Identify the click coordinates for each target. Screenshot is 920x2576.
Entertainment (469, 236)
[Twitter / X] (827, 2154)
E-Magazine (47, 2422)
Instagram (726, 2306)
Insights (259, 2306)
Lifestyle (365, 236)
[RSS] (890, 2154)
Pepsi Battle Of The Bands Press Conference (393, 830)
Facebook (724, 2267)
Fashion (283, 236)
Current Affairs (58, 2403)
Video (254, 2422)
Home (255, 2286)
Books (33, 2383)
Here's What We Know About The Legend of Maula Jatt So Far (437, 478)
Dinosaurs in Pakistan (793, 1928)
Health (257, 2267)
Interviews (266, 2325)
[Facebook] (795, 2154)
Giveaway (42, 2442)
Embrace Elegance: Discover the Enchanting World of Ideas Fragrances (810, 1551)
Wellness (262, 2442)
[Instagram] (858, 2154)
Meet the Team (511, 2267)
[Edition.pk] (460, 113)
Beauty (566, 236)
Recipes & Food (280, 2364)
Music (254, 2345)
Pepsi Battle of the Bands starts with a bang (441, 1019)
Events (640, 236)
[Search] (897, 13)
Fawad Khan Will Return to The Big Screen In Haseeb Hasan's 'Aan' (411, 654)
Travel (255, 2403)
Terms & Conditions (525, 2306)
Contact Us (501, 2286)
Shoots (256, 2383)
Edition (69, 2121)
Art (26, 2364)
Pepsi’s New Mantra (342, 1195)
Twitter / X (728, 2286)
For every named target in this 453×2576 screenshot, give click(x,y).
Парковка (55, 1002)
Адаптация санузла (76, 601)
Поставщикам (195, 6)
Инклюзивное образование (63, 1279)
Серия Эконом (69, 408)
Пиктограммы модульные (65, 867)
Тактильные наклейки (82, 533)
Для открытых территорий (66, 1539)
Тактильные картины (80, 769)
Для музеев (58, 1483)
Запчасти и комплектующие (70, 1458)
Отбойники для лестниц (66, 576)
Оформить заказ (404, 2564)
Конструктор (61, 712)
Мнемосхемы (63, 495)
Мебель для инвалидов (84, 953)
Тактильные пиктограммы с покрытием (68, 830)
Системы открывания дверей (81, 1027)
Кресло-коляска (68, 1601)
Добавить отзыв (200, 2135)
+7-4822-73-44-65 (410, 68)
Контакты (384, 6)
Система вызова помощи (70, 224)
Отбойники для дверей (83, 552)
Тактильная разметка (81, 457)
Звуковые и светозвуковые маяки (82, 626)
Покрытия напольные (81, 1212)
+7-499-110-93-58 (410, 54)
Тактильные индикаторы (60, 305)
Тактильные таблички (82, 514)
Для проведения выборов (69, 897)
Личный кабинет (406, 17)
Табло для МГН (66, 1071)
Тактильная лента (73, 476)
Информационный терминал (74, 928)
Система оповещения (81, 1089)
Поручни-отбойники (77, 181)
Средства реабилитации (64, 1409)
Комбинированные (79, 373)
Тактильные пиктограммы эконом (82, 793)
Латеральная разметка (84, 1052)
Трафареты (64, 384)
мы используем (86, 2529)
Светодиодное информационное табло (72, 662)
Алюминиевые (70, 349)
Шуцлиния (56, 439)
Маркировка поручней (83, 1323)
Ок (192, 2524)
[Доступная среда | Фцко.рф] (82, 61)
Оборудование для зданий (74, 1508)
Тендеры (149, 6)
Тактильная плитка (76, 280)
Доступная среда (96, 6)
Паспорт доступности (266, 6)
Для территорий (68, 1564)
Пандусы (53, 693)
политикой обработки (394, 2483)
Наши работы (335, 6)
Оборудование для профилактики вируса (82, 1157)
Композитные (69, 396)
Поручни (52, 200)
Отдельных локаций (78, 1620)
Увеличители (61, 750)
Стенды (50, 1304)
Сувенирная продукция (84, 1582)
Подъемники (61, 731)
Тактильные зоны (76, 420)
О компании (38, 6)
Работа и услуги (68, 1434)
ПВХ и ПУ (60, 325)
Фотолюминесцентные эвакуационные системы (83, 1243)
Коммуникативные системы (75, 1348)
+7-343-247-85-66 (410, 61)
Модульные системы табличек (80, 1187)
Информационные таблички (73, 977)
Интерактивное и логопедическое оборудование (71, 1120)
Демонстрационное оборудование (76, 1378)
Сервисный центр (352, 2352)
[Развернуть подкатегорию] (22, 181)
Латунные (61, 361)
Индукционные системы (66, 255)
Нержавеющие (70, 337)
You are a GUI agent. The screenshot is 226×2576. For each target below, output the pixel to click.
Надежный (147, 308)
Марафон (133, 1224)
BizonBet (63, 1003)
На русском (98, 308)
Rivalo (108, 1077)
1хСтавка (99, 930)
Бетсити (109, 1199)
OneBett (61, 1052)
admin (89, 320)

################

◆ **WHAT THE EXERCISE ASKS**
Look above for the line holding "Terms & Conditions (525, 2306)", then set down exactly that line and every line after it up to and including the line holding "Запчасти и комплектующие (70, 1458)", with nothing else.

◆ **TASK ANSWER**
Terms & Conditions (525, 2306)
Contact Us (501, 2286)
Shoots (256, 2383)
Edition (69, 2121)
Art (26, 2364)
Pepsi’s New Mantra (342, 1195)
Twitter / X (728, 2286)
For every named target in this 453×2576 screenshot, give click(x,y).
Парковка (55, 1002)
Адаптация санузла (76, 601)
Поставщикам (195, 6)
Инклюзивное образование (63, 1279)
Серия Эконом (69, 408)
Пиктограммы модульные (65, 867)
Тактильные наклейки (82, 533)
Для открытых территорий (66, 1539)
Тактильные картины (80, 769)
Для музеев (58, 1483)
Запчасти и комплектующие (70, 1458)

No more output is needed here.